PolyBase in APS - Yet another SQL over Hadoop solution?

June 2, 2014

This blog post will highlight PolyBase’s truly unique approach focusing on:

Query capabilities across various heterogeneous data sources – on-premises and cloud (Microsoft Azure) bringing Microsoft data services together forming one complete data platform solution
Total freedom for users with no lockdown, agnostic to the actual Hadoop distribution and/or underlying operating system
Faster insights from all your data in a simple and performing fashion allowing users to leverage their existing tools and SQL scripts

1. Bringing the relational world together with Hadoop & Cloud (Azure)

In the very recent past, various SQL over Hadoop/HDFS solutions have been developed, such as Impala, HAWQ, Stinger, SQL-H, Hadapt to name just a few. While there are clear technical differences between the various solutions, at a high level, they are similar in offering a SQL-like front end over data stored in HDFS.

So, is PolyBase yet another similar solution competing with these approaches? The answer is yes and no. On first glance, PolyBase is a T-SQL front end that allows customers to query data stored in HDFS. However, with the recently announced Analytics Platform System (APS), we have updated PolyBase with new syntax to highlight our extensible approach. With PolyBase, we bring various Microsoft data management services together and allow appliance users to leverage a variety of Azure services. This enables a new class of hybrid scenarios and reflects the evolution of PolyBase to a true multi-data source query engine.

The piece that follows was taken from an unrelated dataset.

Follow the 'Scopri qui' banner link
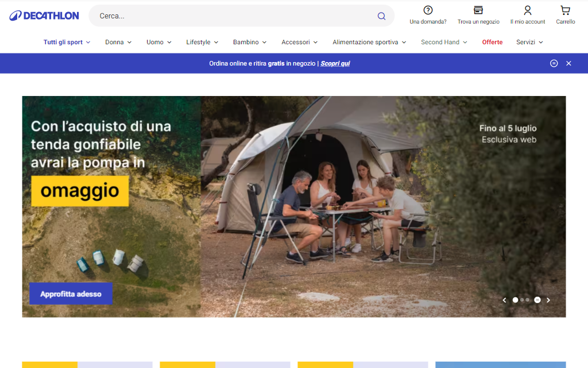This screenshot has height=368, width=588. coord(335,63)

It allows users to query their big data – regardless of whether it is stored in an on-premises Hadoop/HDFS cluster, Azure storage, Parallel Data Warehouse, and other relational DBMS systems (offered in a future PolyBase release).

Complete Data Platform with PolyBase as key integrative component

2. Freedom of Choice

Openness

One important key differentiator of PolyBase compared to all of the existing competitive approaches is ‘openness’. We do not force users to decide on a single solution, like some Hadoop providers are pursuing. With PolyBase, you have the freedom to use an HDInsight region as a part of your APS appliance, to query an external Hadoop cluster connected to APS, or to leverage Azure services from your APS appliance (such as HDInsight on Azure).

To achieve this openness, PolyBase offers these three building blocks.

Building blocks for PolyBase

The syntax for using PolyBase is simple and follows familiar T-SQL language constructs.

T-SQL for creating external data sources (Azure, external Hadoop cluster, HDI region)

CREATE EXTERNAL DATA SOURCE Azure_DS WITH (TYPE=Hadoop, LOCATION= 'wasbs://<youraccount>.blob.core.windows.net');
CREATE EXTERNAL DATA SOURCE External_HDP_DS WITH (TYPE=Hadoop, LOCATION='hdfs://…’, JOB_TRACKER_LOCATION='…');
CREATE EXTERNAL DATA SOURCE HDI_DS WITH (TYPE=Hadoop, LOCATION = 'hdfs://…’, JOB_TRACKER_LOCATION = '…’);

T-SQL for creating external file formats (delimited text files and Hive RCFiles)

CREATE EXTERNAL FILE FORMAT DelimText1 WITH ( FORMAT_TYPE = DELIMITEDTEXT, FORMAT_OPTIONS (FIELD_TERMINATOR =','));
CREATE EXTERNAL FILE FORMAT DelimText2 (FORMAT_TYPE = DELIMITEDTEXT, FORMAT_OPTIONS (FIELD_TERMINATOR ='|', USE_TYPE_DEFAULT = TRUE));
CREATE EXTERNAL FILE FORMAT HiveRC WITH (FORMAT_TYPE = RCFILE, SERDE_METHOD = 'org.apache.hadoop.hive.serde2.columnar.ColumnarSerDe')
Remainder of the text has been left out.